Most of all you haven’t been bought and paid for.
We need you now to run for office across America.
School boards, city councils, county commissions, state government and even the furnace of corruption that are the 545 people that run the federal government.
Quick who is the President of Chad? Who gives a flying spit wad?
What they will try to do, is publicly quiz you on abstract crap to get you to not run for public office. Hold the course, and don’t give up.
The main thing, is that we have a citizen in that role, replacing a professional career politician. What we are doing, is un-doing oh, let’s start around 1913, the year of the hijacking of our federal government, so, 100 years of professional politicians minding the store.
You know by now that I hate complainers that won’t do anything other than complain, so, here are some ideas:
Read the web pages for the election offices in a combination of counties in your state along with your main states election office. Many times they will have ½ of the information you need, the other half on another web page within your state.
Not knowing the rules to the board game only hurts NONPOLS and helps the professional hacks.
Put together a team of NONPOLS to run for office across all levels of government and why the necessity and the time is here for it.

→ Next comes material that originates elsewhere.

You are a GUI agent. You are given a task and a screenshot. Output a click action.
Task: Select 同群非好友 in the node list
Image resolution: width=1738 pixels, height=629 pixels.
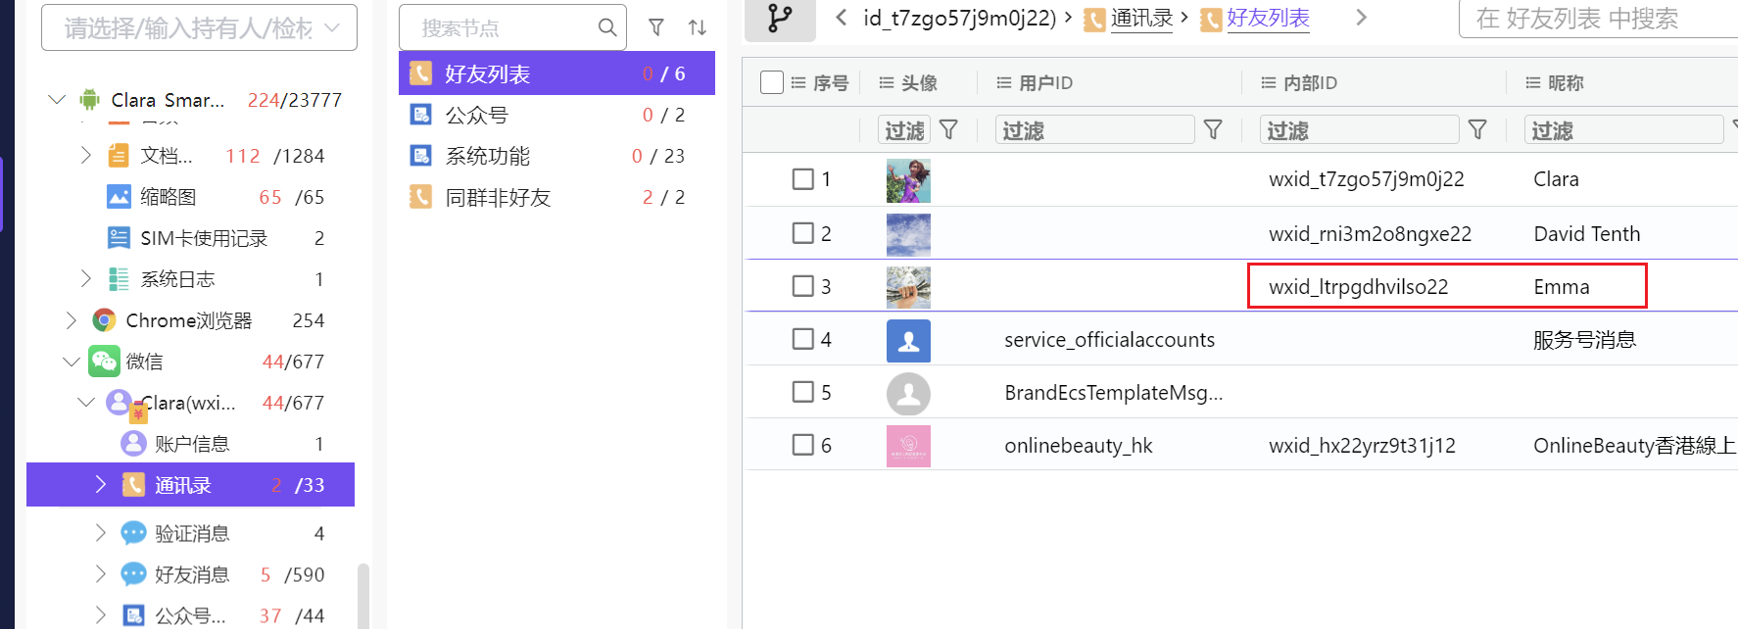click(498, 198)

Read your competitors books, watch their videos and know their voting record.
Know their answer to upcoming debate questions before they do. Did they give illegal aliens the key to your states front door, with violent Mexican gangs now competing for control of your city vs. area law enforcement?
Wargame the upcoming debates.
Yes, many of them will be a setup with your competitor being leaked the questions that are going to be asked by area hacks, but you have to be as ready as you can. Have your team have quiz each other and have a good, to the point answer for the fastball questions that may be thrown at you.
The professional politicians will shake your hand with one hand and cut your throat with the other. You have to realize, that they don’t have real jobs, and that you are threatening their “daily job” by running for office.
Get on YOUTUBE.
Just sit down, and take your list on what is important in regard to what you are going to cover, and type out your main notes, and just sit and talk about it, or have a friend interview you in regard to the overall topic. Post the information to YOUTUBE, along with typewritten text from the overall discussion, and post it to YOUTUBE.